Source information section start

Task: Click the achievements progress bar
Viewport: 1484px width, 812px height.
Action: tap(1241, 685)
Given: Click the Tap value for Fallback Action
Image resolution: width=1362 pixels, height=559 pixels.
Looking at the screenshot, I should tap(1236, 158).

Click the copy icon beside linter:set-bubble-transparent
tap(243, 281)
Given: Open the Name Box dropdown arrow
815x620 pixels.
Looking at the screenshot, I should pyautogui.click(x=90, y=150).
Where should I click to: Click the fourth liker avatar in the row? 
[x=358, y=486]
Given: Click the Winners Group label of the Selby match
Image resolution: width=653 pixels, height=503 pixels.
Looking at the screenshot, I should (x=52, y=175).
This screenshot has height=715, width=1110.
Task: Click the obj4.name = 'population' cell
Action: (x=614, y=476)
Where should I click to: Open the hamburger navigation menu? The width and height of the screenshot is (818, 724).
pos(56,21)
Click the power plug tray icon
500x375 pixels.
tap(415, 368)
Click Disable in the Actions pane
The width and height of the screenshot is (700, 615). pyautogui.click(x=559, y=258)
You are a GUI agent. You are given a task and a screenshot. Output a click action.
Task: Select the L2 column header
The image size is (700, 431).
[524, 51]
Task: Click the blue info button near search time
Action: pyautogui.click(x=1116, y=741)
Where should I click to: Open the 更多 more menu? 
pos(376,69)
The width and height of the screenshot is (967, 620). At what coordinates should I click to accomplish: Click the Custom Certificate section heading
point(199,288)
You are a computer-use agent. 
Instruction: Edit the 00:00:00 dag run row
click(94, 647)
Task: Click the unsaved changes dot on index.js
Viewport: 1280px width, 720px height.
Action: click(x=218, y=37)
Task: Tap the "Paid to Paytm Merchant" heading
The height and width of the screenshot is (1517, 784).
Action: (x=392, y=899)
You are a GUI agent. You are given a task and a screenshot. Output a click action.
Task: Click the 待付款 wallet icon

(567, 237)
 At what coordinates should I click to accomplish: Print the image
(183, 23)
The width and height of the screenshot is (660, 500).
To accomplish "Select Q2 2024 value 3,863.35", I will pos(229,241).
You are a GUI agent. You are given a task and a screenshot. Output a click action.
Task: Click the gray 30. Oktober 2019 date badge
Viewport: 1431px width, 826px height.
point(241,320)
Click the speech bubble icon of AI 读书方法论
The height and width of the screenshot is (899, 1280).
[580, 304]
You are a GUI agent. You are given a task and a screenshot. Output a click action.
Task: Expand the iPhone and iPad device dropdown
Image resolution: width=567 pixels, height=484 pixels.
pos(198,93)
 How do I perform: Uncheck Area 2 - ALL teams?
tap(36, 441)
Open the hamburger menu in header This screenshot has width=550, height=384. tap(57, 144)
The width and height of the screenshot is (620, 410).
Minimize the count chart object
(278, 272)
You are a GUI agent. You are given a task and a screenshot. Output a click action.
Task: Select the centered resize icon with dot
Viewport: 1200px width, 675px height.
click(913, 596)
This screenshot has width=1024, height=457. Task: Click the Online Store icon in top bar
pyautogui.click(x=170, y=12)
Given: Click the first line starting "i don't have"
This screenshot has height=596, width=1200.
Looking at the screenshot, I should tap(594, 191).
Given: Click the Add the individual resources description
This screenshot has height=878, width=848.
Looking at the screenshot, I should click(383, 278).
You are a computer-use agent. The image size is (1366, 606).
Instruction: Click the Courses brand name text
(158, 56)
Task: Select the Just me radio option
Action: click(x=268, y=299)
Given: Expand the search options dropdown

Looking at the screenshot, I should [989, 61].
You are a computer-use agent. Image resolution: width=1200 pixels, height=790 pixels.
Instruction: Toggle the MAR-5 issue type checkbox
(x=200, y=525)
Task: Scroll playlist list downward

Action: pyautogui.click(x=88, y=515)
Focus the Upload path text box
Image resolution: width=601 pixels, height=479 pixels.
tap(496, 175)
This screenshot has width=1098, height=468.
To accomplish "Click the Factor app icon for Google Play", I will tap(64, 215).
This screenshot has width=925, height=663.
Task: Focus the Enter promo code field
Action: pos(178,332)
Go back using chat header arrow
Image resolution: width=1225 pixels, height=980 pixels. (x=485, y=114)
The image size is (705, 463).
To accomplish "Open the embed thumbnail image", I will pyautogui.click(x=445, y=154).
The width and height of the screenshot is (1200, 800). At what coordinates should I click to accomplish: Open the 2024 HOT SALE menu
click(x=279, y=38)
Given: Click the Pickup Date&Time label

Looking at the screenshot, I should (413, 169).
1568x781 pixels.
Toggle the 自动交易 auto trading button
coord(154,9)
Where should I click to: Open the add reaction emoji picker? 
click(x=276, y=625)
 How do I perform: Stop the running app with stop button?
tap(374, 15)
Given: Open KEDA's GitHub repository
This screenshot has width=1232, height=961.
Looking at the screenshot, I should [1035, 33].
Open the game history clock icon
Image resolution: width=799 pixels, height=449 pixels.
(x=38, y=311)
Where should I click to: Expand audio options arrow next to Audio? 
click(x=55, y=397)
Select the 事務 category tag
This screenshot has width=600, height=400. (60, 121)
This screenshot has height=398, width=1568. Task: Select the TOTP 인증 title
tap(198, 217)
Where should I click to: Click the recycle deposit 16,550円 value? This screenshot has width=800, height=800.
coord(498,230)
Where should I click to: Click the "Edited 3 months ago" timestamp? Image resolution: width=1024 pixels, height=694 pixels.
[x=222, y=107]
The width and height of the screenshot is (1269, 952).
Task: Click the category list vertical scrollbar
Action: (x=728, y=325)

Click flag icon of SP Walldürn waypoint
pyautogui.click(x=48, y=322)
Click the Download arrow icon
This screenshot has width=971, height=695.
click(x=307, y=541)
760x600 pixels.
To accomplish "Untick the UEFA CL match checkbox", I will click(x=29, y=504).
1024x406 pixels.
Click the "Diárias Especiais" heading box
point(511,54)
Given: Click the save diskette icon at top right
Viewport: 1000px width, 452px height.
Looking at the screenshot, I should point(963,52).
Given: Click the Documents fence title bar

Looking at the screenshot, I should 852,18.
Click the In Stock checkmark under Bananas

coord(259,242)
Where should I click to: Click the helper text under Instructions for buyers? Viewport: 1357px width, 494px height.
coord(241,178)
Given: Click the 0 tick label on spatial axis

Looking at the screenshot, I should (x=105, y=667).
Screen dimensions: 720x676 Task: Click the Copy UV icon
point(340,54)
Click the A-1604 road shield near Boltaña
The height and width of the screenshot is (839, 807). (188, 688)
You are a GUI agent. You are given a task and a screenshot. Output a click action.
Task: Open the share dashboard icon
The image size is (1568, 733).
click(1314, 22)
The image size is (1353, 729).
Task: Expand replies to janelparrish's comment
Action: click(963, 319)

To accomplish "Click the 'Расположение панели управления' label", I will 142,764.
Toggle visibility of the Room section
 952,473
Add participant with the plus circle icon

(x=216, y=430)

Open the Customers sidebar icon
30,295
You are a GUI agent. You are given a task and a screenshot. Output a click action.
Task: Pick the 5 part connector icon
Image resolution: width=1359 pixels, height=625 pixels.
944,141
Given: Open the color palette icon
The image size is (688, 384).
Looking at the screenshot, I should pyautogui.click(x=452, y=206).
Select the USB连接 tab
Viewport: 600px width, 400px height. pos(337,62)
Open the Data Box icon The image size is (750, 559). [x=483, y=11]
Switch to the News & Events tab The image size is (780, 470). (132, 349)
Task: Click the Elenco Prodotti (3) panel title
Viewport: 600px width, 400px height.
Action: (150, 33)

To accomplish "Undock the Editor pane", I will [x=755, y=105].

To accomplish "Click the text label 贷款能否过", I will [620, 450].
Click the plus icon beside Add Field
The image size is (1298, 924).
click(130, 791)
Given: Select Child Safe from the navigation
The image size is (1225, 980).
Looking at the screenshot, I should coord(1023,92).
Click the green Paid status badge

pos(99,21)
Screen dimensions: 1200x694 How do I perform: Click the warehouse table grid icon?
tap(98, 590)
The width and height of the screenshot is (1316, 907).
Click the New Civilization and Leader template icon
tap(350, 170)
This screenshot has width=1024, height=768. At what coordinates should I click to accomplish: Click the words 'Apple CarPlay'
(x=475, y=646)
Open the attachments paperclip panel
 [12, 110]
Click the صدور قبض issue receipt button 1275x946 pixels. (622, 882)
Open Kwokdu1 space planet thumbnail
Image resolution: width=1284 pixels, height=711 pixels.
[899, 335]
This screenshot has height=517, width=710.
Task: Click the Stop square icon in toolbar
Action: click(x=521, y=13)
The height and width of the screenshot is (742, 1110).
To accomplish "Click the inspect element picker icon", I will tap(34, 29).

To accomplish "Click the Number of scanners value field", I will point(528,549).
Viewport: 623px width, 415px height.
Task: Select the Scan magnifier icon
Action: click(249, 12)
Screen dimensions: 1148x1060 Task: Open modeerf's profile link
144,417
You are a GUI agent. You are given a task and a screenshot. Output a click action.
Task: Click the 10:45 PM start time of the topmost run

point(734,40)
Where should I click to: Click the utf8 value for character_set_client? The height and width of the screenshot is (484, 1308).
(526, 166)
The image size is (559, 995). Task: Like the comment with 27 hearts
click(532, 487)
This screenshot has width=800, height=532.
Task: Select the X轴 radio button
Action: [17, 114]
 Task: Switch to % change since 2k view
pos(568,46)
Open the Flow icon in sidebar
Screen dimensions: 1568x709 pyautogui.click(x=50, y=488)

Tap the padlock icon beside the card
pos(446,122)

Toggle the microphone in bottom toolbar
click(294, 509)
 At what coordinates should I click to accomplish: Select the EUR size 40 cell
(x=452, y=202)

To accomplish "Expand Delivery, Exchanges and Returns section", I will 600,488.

Source information section end

> [What the exercise asks]:
Only one stretch of the records above is wanted: the lines between the one holding "Instruction: Toggle the" and the one holding "The image size is (705, 463).", inclusive, reproduced exactly.

> [Output]:
Instruction: Toggle the MAR-5 issue type checkbox
(x=200, y=525)
Task: Scroll playlist list downward

Action: pyautogui.click(x=88, y=515)
Focus the Upload path text box
Image resolution: width=601 pixels, height=479 pixels.
tap(496, 175)
This screenshot has width=1098, height=468.
To accomplish "Click the Factor app icon for Google Play", I will tap(64, 215).
This screenshot has width=925, height=663.
Task: Focus the Enter promo code field
Action: pos(178,332)
Go back using chat header arrow
Image resolution: width=1225 pixels, height=980 pixels. (x=485, y=114)
The image size is (705, 463).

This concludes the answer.